SSH - passwordless lockout

Passwordless SSH can lock you out

November 8, 2024

If you follow standard security practices, you would not allow root logins, let alone connections over SSH (as with Debian standard install). But this would deem your PVE unable to function properly, so you can only resort to fix your /etc/ssh/sshd_config 1 with the option:

PermitRootLogin prohibit-password

That way, you only allow connections with valid keys (not password). Prior to this, you would have copied over your public keys with ssh-copy-id 2 or otherwise add them to /root/.ssh/authorized_keys.

But this has a huge caveat on any standard PVE install. When you examine the file, it is actually a symbolic link:

/root/.ssh/authorized_keys -> /etc/pve/priv/authorized_keys

This is because there’s already other nodes’ keys there to allow for cross-connecting - and the location is shared. This has several issues, most important of which is that the actual file lies in /etc/pve which is a virtual filesystem 3 mounted only when all goes well during boot-up.

What could go wrong

If your /etc/pve does not get mounted during bootup, your node will appear offline and will not be accessible over SSH, let alone GUI.

Warning

If accessing via other node’s GUI, you will get confusing Permission denied (publickey,password) in the “Shell”.

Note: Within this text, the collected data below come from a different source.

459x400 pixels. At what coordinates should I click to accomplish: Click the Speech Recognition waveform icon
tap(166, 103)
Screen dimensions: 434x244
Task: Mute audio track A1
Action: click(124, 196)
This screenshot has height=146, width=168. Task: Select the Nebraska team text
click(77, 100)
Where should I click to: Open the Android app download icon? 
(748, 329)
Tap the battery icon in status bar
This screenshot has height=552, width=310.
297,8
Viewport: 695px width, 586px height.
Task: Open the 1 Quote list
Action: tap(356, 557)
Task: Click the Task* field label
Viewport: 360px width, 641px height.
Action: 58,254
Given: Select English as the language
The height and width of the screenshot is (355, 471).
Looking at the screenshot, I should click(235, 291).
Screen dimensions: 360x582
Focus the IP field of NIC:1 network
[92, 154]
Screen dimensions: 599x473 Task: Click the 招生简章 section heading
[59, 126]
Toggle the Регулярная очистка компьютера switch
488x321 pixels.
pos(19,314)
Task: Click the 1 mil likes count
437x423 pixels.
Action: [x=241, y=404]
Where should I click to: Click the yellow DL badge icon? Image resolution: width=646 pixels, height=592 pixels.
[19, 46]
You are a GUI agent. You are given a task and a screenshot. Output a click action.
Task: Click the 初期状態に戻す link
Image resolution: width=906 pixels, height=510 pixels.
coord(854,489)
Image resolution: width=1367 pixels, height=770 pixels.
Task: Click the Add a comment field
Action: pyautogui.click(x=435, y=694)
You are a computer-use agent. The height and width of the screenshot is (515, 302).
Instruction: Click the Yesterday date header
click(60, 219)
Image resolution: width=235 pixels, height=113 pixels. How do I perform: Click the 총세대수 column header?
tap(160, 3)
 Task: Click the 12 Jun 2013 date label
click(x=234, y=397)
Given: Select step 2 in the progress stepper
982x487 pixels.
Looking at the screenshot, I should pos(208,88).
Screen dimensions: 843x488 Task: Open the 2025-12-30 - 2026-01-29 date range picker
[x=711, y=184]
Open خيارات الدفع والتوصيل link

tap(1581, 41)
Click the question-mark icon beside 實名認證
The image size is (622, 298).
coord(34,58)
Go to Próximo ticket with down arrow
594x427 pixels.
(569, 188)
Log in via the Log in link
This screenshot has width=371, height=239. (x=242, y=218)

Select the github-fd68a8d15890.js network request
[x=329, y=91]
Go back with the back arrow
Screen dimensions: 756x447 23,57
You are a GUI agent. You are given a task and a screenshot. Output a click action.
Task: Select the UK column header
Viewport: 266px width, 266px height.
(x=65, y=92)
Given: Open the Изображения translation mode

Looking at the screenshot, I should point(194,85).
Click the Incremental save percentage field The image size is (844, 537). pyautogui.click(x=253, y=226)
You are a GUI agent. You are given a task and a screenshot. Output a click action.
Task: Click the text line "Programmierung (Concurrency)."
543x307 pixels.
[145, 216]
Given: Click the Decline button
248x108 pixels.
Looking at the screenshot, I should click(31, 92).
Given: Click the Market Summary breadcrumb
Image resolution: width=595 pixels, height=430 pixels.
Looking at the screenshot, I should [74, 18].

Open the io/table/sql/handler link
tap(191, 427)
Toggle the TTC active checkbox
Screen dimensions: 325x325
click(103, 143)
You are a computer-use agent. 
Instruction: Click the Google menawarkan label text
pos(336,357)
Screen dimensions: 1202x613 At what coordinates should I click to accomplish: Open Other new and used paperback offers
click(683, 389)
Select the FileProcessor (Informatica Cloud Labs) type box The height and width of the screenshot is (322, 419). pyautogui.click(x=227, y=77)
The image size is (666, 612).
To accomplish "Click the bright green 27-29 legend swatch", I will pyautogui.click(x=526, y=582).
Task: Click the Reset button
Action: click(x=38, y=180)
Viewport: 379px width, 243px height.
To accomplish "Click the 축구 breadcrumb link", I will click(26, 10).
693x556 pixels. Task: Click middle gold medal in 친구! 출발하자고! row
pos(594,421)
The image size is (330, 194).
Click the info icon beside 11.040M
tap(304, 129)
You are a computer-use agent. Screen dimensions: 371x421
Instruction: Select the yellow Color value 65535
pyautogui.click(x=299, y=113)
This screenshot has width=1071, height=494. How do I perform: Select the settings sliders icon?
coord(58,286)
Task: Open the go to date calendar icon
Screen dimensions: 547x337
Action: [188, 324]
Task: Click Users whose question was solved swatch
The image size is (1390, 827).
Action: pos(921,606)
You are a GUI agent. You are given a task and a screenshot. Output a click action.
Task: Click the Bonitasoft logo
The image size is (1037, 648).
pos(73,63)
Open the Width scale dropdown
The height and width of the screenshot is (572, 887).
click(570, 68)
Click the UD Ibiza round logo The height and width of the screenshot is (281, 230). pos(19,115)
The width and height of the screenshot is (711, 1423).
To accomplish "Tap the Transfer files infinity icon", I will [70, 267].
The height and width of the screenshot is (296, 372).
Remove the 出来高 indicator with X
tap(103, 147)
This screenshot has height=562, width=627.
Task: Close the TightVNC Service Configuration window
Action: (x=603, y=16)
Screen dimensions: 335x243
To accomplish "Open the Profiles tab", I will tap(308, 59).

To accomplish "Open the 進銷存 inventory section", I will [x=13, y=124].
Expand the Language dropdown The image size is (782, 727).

You are essentially locked-out, despite the system otherwise booted up except for PVE services. You cannot troubleshoot over SSH, you would need to resort to OOB management or physical access.

This is because during your SSH connection, there’s no way to verify your key against the /etc/pve/priv/authorized_keys.

Caution

If you allow root to authenticate also by password, it will lock you out of “GUI only”. Your SSH will not work - obviously - with key, but fallback to password prompt.

How to avoid this

You need to use your own authorized_keys, different from the default that has been hijacked by PVE. The proper way to do this is define its location in the config:

cat > /etc/ssh/sshd_config.d/LocalAuthorizedKeys.conf <<< "AuthorizedKeysFile .ssh/local_authorized_keys"

If you now copy your own keys to /root/.ssh/local_authorized_keys file (on every node), you are immune from this design flaw.

Tip

There are even better ways to approach this, e.g. SSH certificates, in which case you are not prone to encounter this bug for your own setup. This is out of scope for this post.

FAQ

  1. What about non-privileged user & sudo?

This will work just fine, too. Note that PVE does not come with sudo and will nevertheless require root allowed to login over SSH to preserve full features.

  1. Why is this considered a design flaw?

Due to the Proxmox stack setup, inaccessible SSH for root user prevents you to e.g. troubleshoot failing services (when SSH is healthy) even from GUI shell of a healthy node. It is impossible to remove SSH access for root account in Proxmox without losing features, some of which are documented.

Since you cannot disable root over SSH, you might as well embrace it, however if you have another way in through other steps (e.g. FAQ 1), it is just as good (the GUI path will still not work though).

  1. The incidence ratio of system “down” (but has full networking) vs “down down” (when it need to rescue from console / kvm) seems low.

The issue is that failure of pve-cluster service at boot (which needs to run also on standalone nodes) that causes the “lockout” is quite common side effect of e.g. networking misconfiguration or pmxcfs backend-database corruption. They are out of scope of this post, but happen definitely more often than just failing SSH, let alone networking as a whole. Also note that lots of home systems do not have OOB/KVM or even rely entirely on GUI.